[Written request]: Can you print the lines below word for word, leaving out the pictures?

BEGIN Records for the task

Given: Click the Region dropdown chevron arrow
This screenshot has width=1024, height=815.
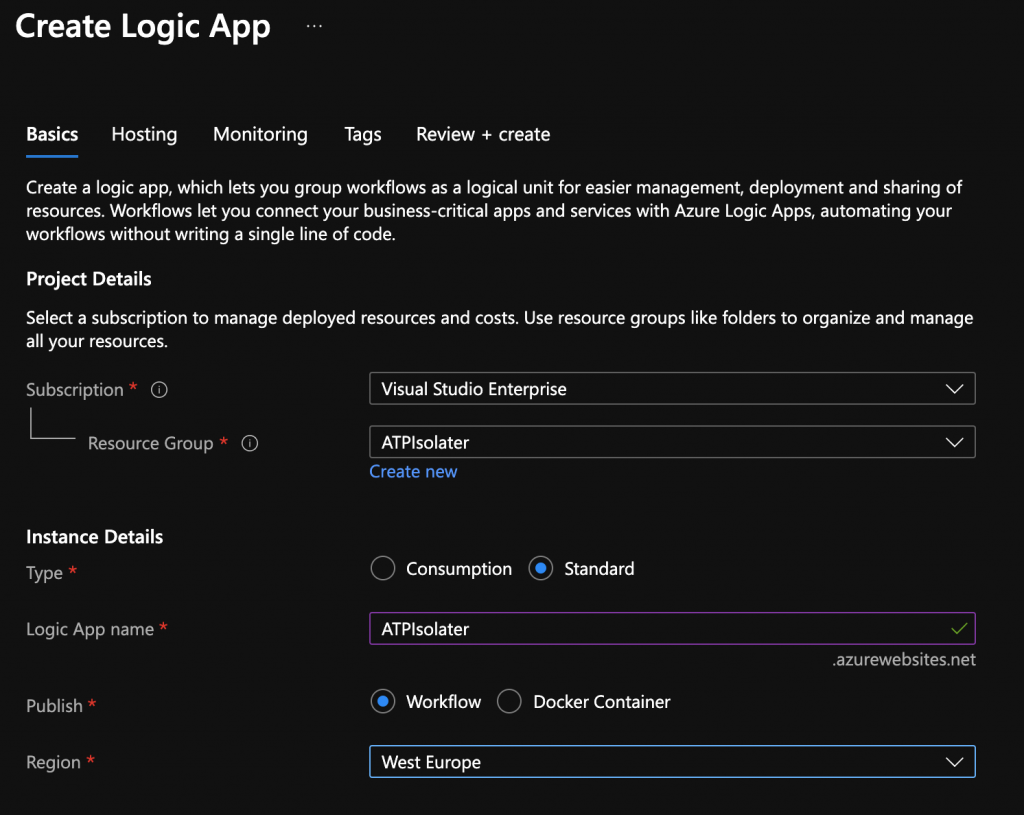Looking at the screenshot, I should coord(955,762).
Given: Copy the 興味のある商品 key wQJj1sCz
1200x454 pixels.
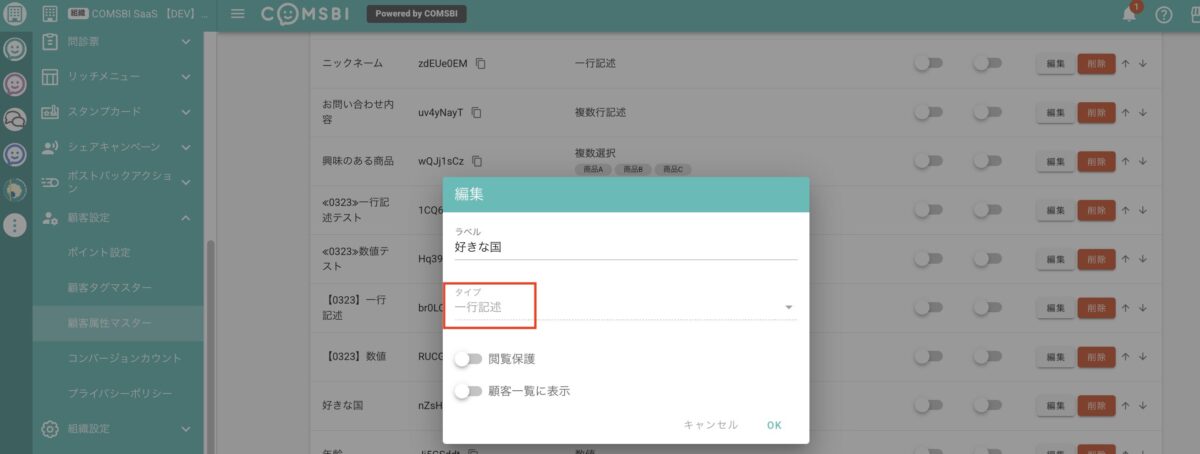Looking at the screenshot, I should (478, 161).
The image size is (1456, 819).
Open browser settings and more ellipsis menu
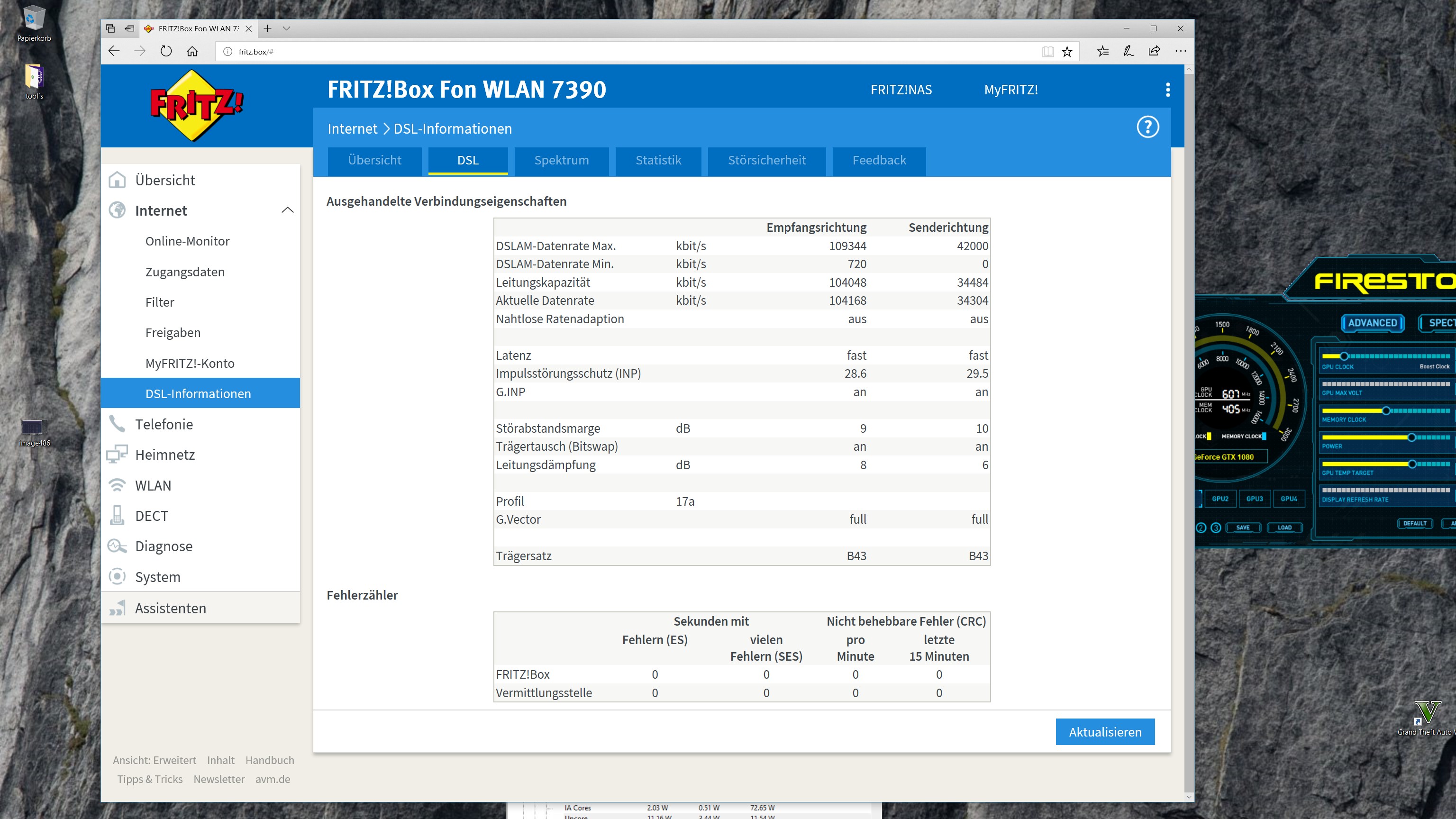pos(1180,52)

END Records for the task

[Answer in full]:
Given: Click the Region dropdown chevron arrow
This screenshot has width=1024, height=815.
Looking at the screenshot, I should coord(955,762).
Given: Copy the 興味のある商品 key wQJj1sCz
1200x454 pixels.
Looking at the screenshot, I should (478, 161).
The image size is (1456, 819).
Open browser settings and more ellipsis menu
pos(1180,52)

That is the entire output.